Seix Barral. Barcelona (1992). 435 págs. 2.200 ptas.
Miguel Sánchez-Ostiz (Pamplona, 1950) ejerció la abogacía hasta que la literatura le absorbió por completo. Los papeles del ilusionista (1982) y La gran ilusión (1989), que le valió el Premio Herralde de novela, se cuentan entre una producción que ha buscado crear ambientes literarios en los que predomina la atracción por lo marginal. Este aspecto, patente en todas sus novelas, puede proporcionar alguna de las claves para abordar su última obra narrativa: Las pirañas.
Se trata de una novela en gran parte introspectiva, narrada en primera persona por un supuesto abogado, Perico de Alejandría, que vive en un mundo marcado por la intolerancia política y religiosa. Este extraño personaje confronta su infierno personal con un entorno social de degradación del hombre a través del alcohol, las drogas y los disparates sexuales.

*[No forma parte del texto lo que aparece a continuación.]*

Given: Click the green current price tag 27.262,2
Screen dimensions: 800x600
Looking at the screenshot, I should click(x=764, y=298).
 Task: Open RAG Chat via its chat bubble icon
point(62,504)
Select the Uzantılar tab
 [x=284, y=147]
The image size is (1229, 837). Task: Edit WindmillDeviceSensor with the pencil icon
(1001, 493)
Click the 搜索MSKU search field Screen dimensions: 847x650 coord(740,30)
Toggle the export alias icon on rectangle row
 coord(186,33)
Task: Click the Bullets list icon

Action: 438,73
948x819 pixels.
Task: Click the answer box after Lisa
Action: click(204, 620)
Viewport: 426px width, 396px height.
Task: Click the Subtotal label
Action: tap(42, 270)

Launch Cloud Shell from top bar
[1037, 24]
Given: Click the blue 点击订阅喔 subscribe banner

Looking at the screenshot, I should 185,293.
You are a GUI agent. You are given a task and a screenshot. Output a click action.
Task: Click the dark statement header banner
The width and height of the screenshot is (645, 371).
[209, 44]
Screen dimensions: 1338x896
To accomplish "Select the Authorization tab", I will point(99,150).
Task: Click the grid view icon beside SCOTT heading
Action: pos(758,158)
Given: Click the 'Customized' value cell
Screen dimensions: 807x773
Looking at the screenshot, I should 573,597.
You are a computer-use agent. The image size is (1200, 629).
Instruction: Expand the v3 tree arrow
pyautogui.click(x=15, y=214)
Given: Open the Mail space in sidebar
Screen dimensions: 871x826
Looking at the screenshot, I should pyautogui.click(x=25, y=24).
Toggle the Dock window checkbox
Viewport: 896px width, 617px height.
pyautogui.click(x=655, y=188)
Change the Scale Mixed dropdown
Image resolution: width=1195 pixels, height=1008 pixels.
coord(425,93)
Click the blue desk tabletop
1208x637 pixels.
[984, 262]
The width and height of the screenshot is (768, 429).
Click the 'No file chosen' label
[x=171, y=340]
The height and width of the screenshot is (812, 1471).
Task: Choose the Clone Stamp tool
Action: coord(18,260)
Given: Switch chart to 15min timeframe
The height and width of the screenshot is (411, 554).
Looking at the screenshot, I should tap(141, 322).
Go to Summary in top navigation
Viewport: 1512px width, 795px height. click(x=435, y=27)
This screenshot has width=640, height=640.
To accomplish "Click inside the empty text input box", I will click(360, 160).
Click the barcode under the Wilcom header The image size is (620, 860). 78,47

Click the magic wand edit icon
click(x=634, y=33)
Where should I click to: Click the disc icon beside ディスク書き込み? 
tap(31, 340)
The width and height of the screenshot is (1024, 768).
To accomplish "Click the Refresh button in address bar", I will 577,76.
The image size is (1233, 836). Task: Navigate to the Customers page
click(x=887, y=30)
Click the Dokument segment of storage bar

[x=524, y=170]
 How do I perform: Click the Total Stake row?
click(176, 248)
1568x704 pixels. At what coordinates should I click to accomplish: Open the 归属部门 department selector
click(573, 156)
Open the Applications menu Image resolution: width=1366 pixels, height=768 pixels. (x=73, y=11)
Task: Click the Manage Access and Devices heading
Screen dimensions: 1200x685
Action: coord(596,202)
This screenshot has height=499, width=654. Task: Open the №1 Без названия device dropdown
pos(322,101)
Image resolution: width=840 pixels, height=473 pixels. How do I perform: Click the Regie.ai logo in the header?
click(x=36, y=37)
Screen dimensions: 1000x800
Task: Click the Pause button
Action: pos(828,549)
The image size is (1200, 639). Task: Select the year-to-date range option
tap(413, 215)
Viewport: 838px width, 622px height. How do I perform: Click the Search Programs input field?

Bajo la apariencia externa de un largo monólogo, el autor presenta un texto ambicioso, duro, con más pretensiones formales que logros reales, aunque sea indiscutible su refinado gusto literario. La estructura del libro se reduce a un vagabundeo errante, que se ciñe a los escenarios geográficos y a las figuras de su ciudad natal. Este pretexto le sirve de falsilla para exponer sus soliloquios sobre temas tan dispares como la gastronomía, la droga y la violencia, la sexualidad o el radicalismo abertzale. No hay orden argumental, pues todo el pensamiento fluye torrencialmente hacia el previsto desenlace, donde el testigo presencial acaba su vida de manera terrible y asfixiante.
Como en sus novelas anteriores, el repertorio de su léxico es de gran riqueza y variedad cromática, pero adolece de barroquismo y de recargadas formas dialectales, que rayan bastantes veces en la vulgaridad. La narración, en definitiva, viene a ser como la evocación de un sueño que se convierte en pesadilla, donde predomina un humor sarcástico y agónico que sofoca las pocas gotas de esperanza que el autor ha intentado verter, sin mucho éxito.